The exploitation attempts took place in the first four days since the disclosure of the severe remote code execution (RCE) flaw, tracked as CVE-2022-22965, and the associated exploit code.
According to Check Point, who compiled the report based on their telemetry data, 37,000 Spring4Shell attacks were detected over the past weekend alone.
The most impacted industry appears to be software vendors, accounting for 28% of the total, potentially due to being excellent candidates for supply chain attacks.
As for the most targeted region, Check Point ranks Europe first with 20%, based on their visibility.
This indicates that the malicious effort to take advantage of existing RCE opportunities against vulnerable systems is well underway, and threat actors appear to be shifting to Spring4Shell while they can still take advantage of unpatched systems.
Exploit signs in the U.S.
North America accounts for 11% of Check Point’s detected Spring4Shell attacks, and confirmations of active exploitation in the U.S. come from other entities too.
Yesterday, the U.S. Cybersecurity & Infrastructure Security Agency (CISA) added four vulnerabilities to its catalog of flaws known to be leveraged in actual attacks, one of them being Spring4Shell.

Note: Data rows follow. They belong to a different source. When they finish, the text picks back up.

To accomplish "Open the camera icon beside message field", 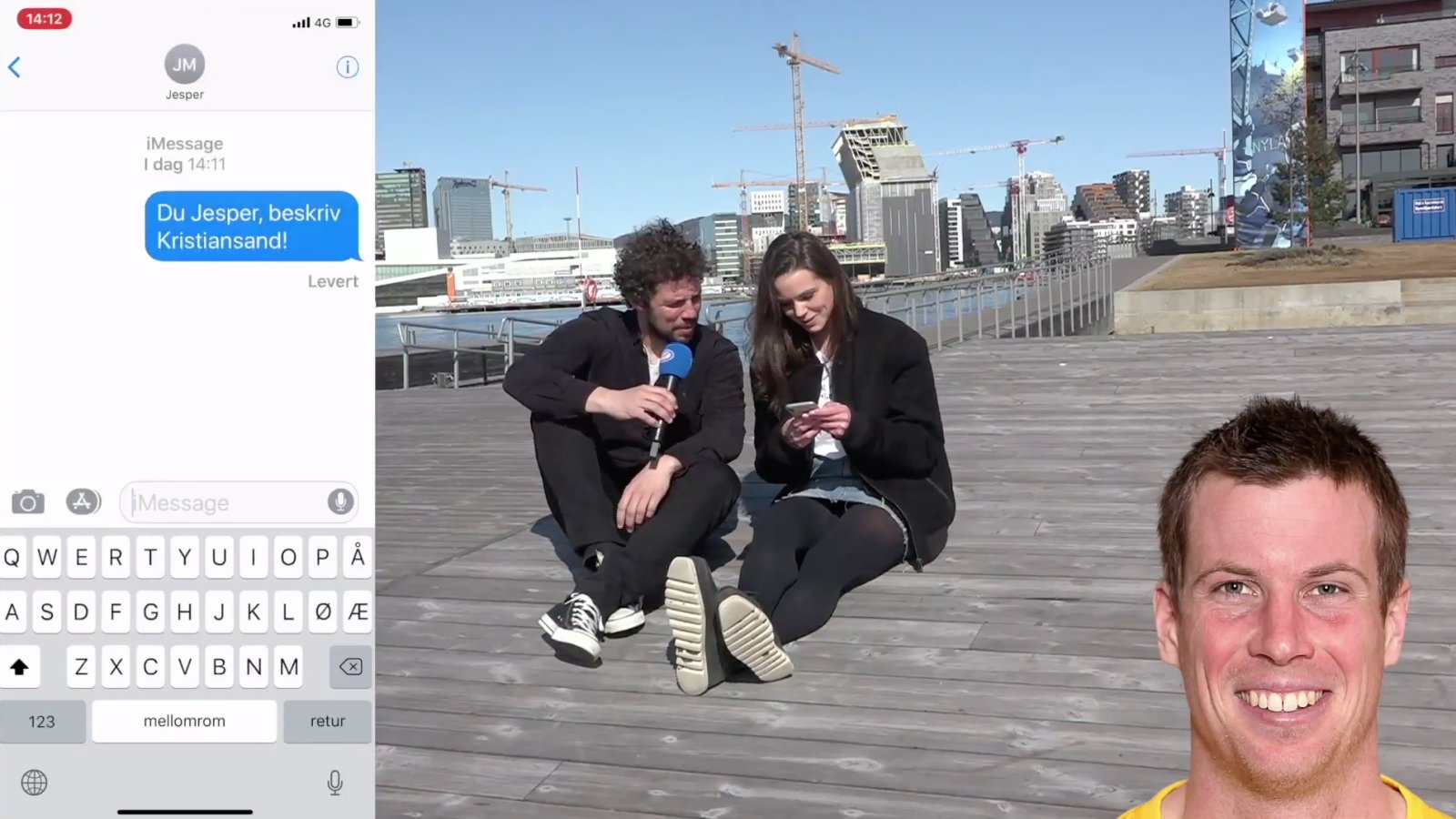I will [27, 502].
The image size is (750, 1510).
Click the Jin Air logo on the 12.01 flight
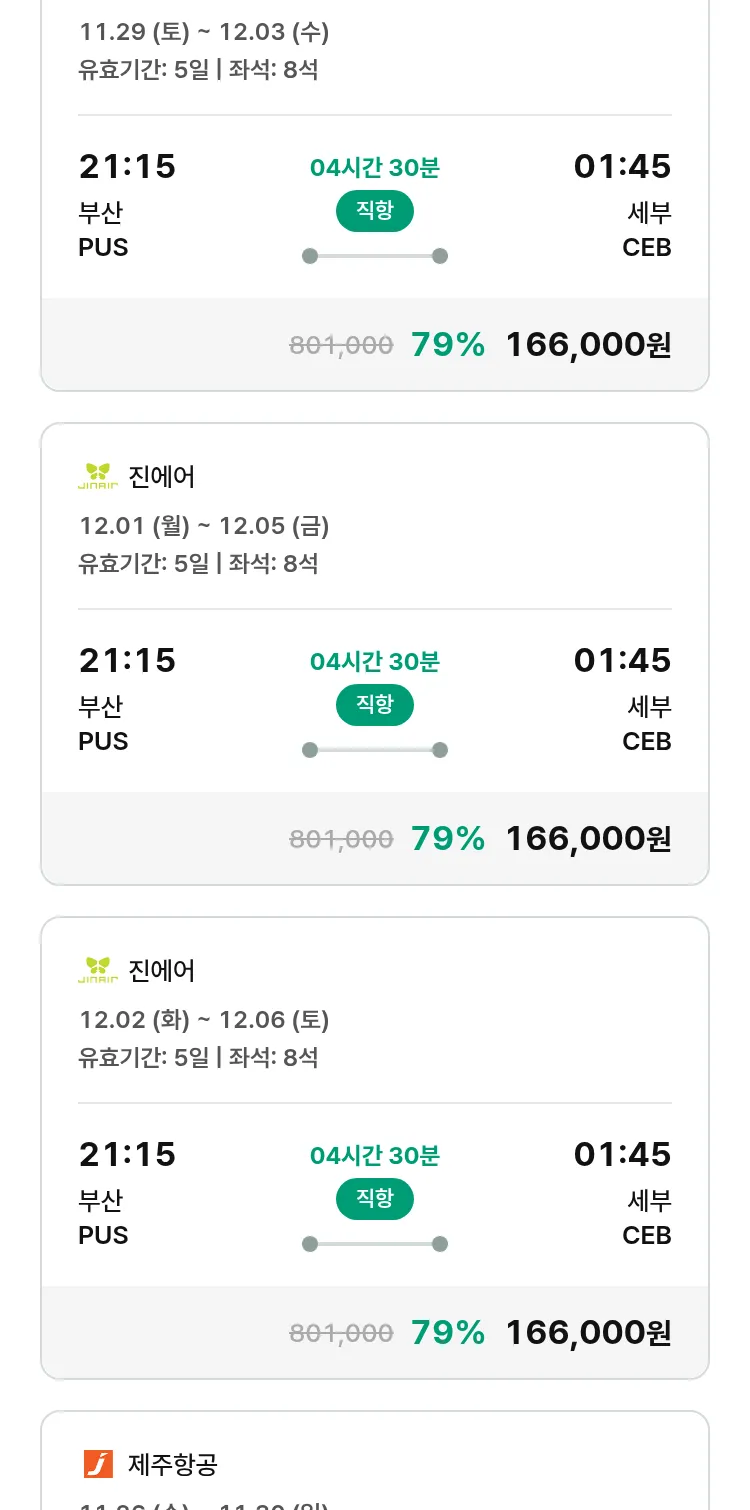tap(98, 476)
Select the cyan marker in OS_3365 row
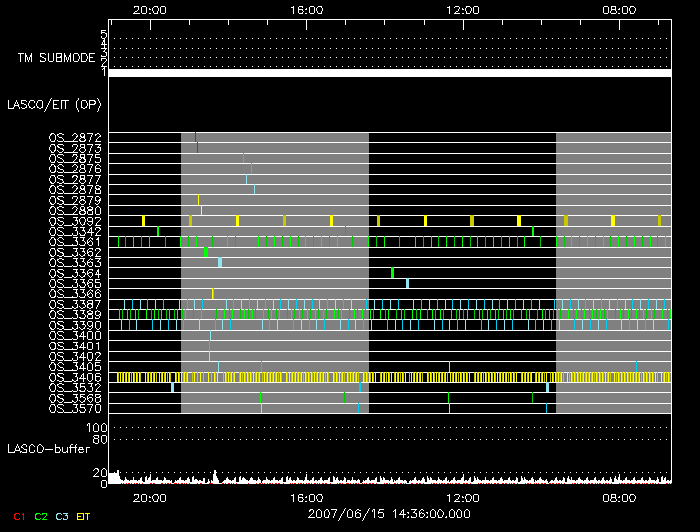This screenshot has width=700, height=532. pos(407,283)
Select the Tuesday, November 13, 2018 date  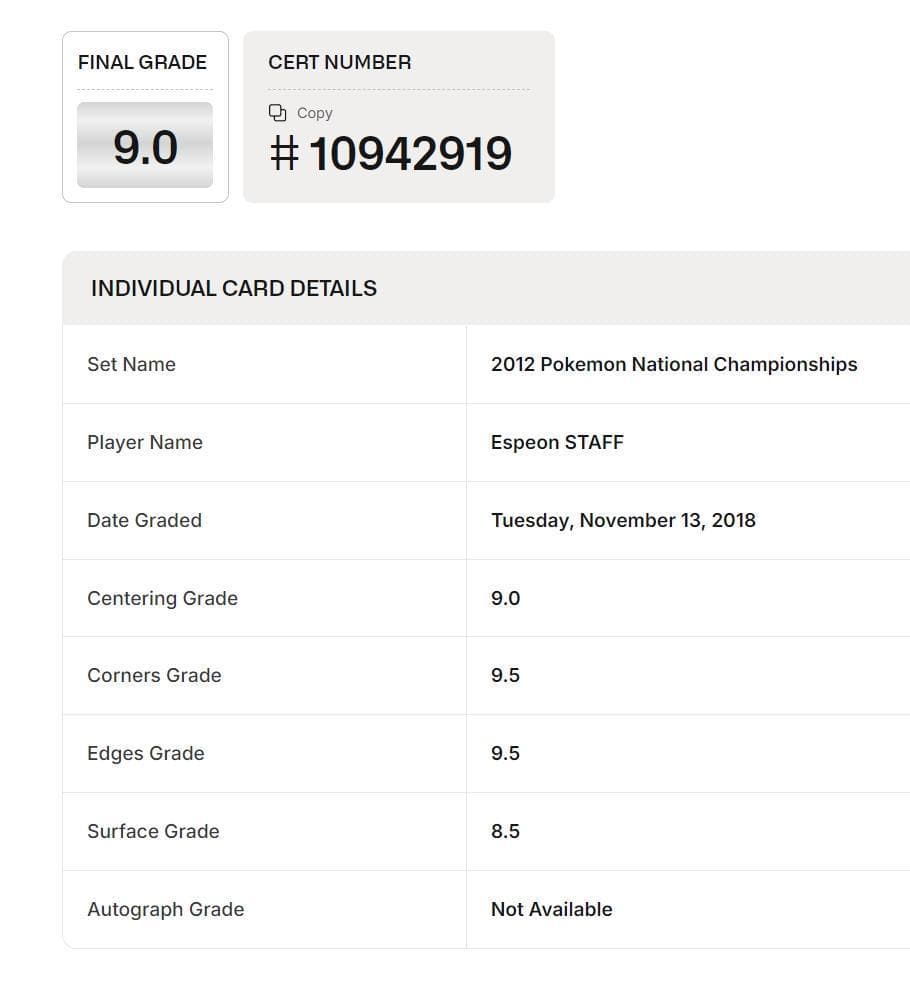tap(623, 520)
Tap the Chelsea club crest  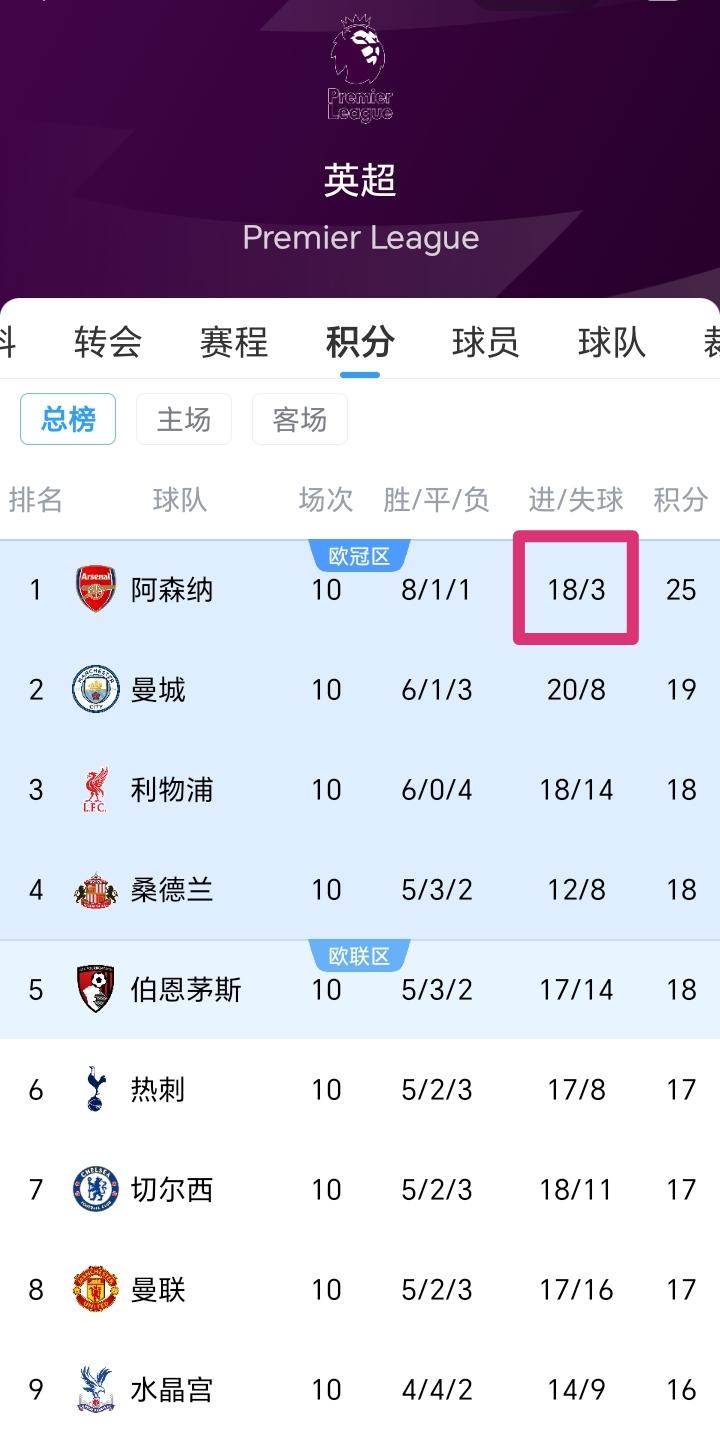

More specifically, the agency has seen evidence of attacks targeting VMware products, for which the software vendor released security updates and advisories yesterday.
Microsoft also published guidance for detecting and protecting against Spring4Shell attacks and noted that they are already tracking exploitation attempts.
“Since the Spring Core vulnerability was announced, we have been tracking a low volume of exploit attempts across our cloud services for Spring Cloud and Spring Core vulnerabilities,” Microsoft said.
Protect against Spring4Shell attacks
CVE-2022-22965 impacts Spring MVC and Spring WebFlux apps running on JDK 9+, so all Java Spring deployments should be considered as potential attack vectors.
The vendor has released Spring Framework versions 5.3.18 and 5.2.2, as well as Spring Boot 2.5.12, which successfully address the RCE problem. Therefore, there is a strong recommendation to upgrade to these versions or later.
Moreover, system admins should also consider the CVE-2022-22963 and CVE-2022-22947 remote code execution flaws in the Spring Cloud Function and Spring Cloud Gateway. Proof of concept exploits for these flaws already exist and are publicly available.